Explicit realization of elements of the Tate-Shafarevich group constructed from Kolyvagin classes

TL;DR

This paper develops a method to explicitly realize elements of the Tate-Shafarevich group of an elliptic curve using Kolyvagin classes, providing concrete examples that violate the Hasse principle.

Contribution

It introduces a computational approach to convert Kolyvagin cohomology classes into geometric models of genus one curves representing Tate-Shafarevich group elements.

Findings

Explicit equations for genus one curves representing non-trivial Tate-Shafarevich group elements.

Counterexamples to the Hasse principle for p-torsion elements with p ≤ 11.

Method to compute Kolyvagin classes as elements of E(L) and their geometric models.

Abstract

We consider the Kolyvagin cohomology classes associated to an elliptic curve $E$ defined over $\mathbb{Q}$ from a computational point of view.
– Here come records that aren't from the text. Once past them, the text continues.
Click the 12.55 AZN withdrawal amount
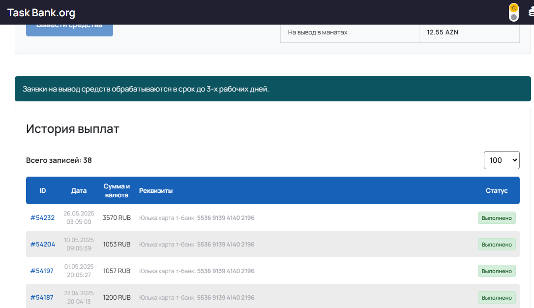Image resolution: width=534 pixels, height=308 pixels. point(443,32)
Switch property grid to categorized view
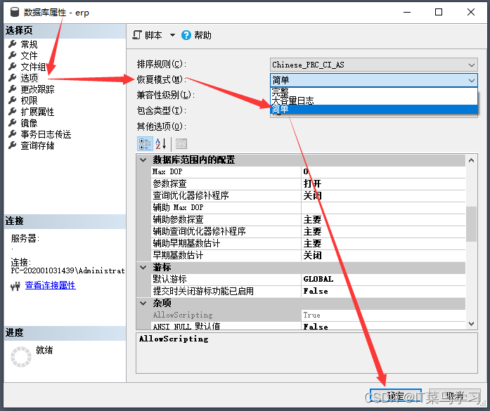Image resolution: width=490 pixels, height=411 pixels. pos(145,143)
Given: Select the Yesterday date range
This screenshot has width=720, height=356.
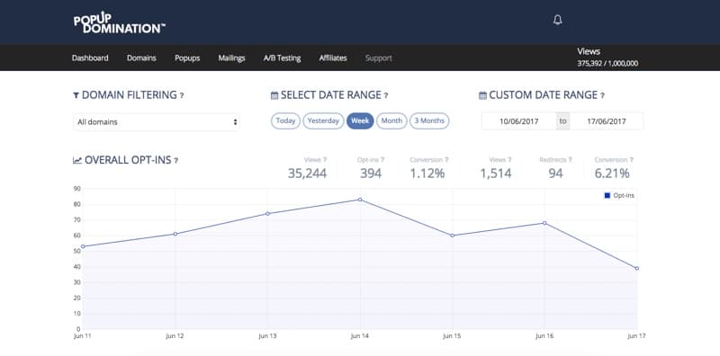Looking at the screenshot, I should [x=323, y=121].
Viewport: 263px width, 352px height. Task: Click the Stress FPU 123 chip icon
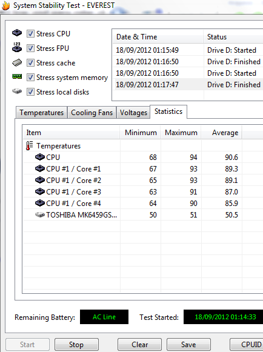pos(17,47)
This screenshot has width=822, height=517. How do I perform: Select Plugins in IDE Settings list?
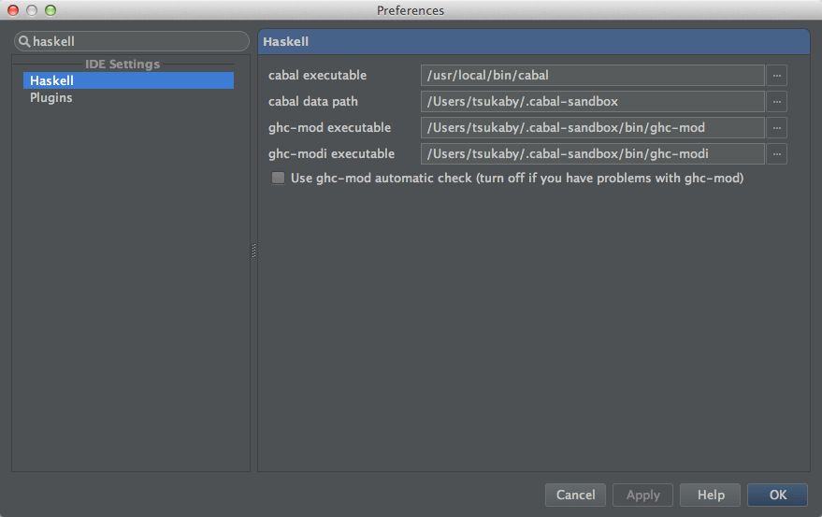point(51,98)
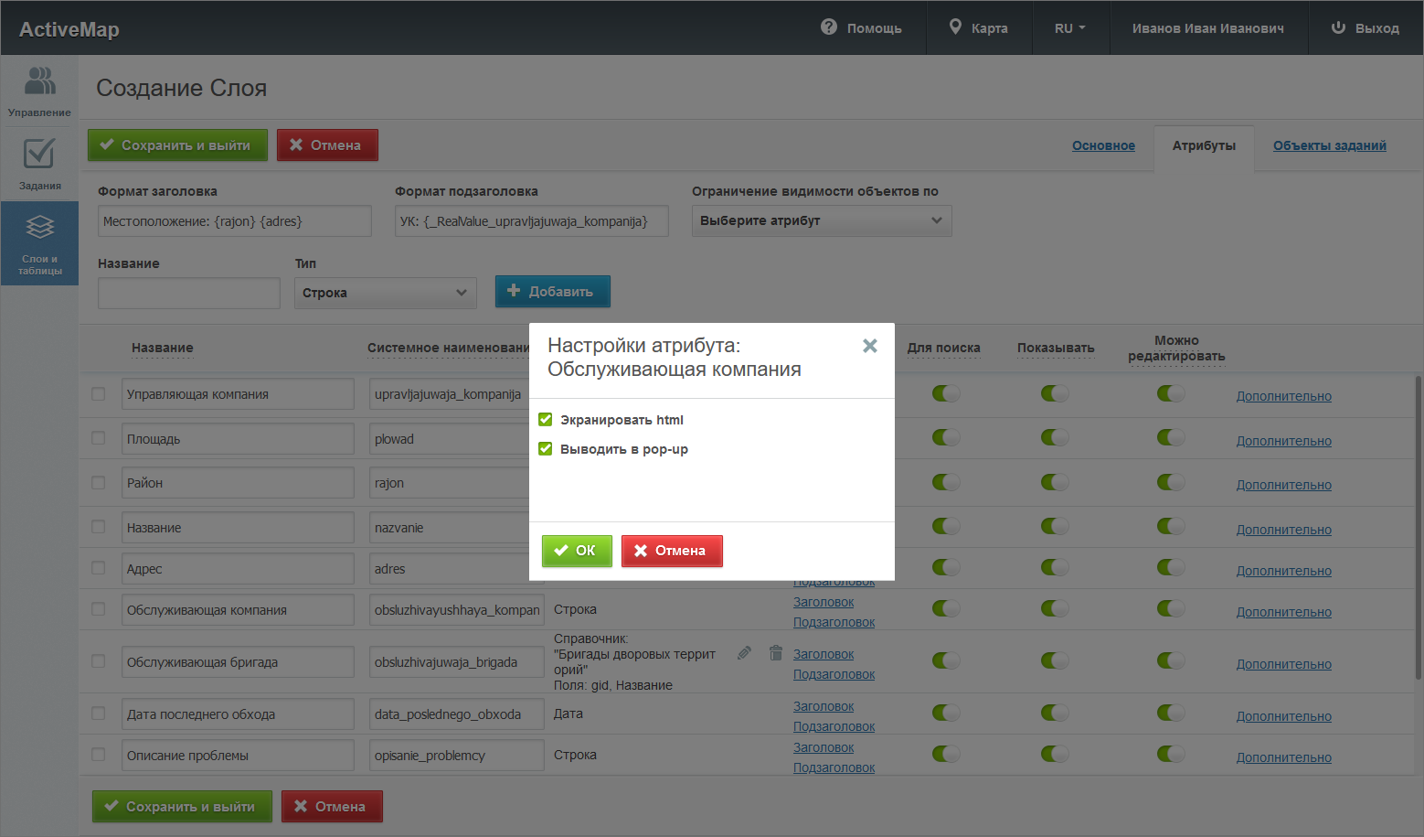Open the Управление sidebar section
The height and width of the screenshot is (837, 1424).
tap(39, 91)
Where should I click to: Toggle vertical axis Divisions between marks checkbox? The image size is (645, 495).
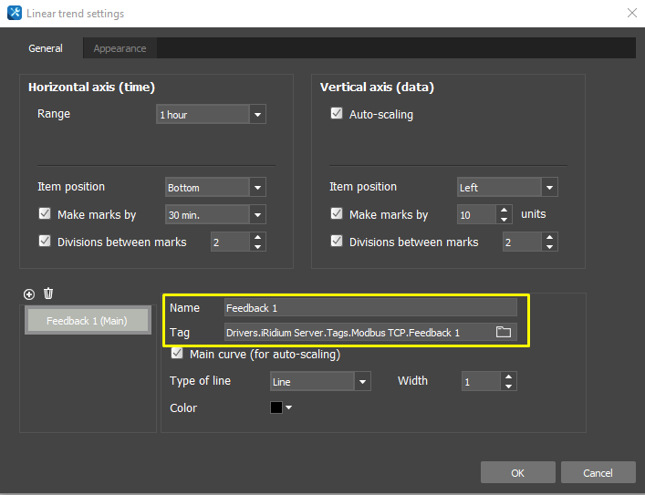pyautogui.click(x=337, y=242)
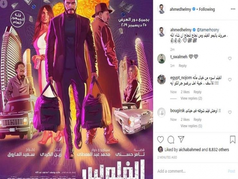Open egypt_nojom's profile picture
Image resolution: width=238 pixels, height=179 pixels.
(162, 79)
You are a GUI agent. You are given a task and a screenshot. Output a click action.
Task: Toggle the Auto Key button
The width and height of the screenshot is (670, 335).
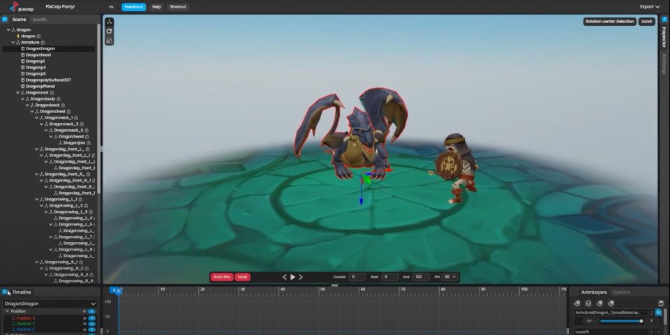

We explain how to go from a model of a class as an element of $(E(L)/pE(L))^{\mathrm{Gal}(L/\mathbb{Q})}$, where $p$ is prime and $L$ is a dihedral extension of $\mathbb{Q}$ of degree $2p$, to a geometric model as a genus one curve embedded in $\mathbb{P}^{p-1}$. We adapt the existing methods to compute Heegner points to our situation, and explicitly compute them as elements of $E(L)$. Finally, we compute explicit equations for several genus one curves that represent non-trivial elements of the p-torsion part of the Tate-Shafarevich group of $E$, for $p \leq 11$, and hence are counterexamples to the Hasse principle.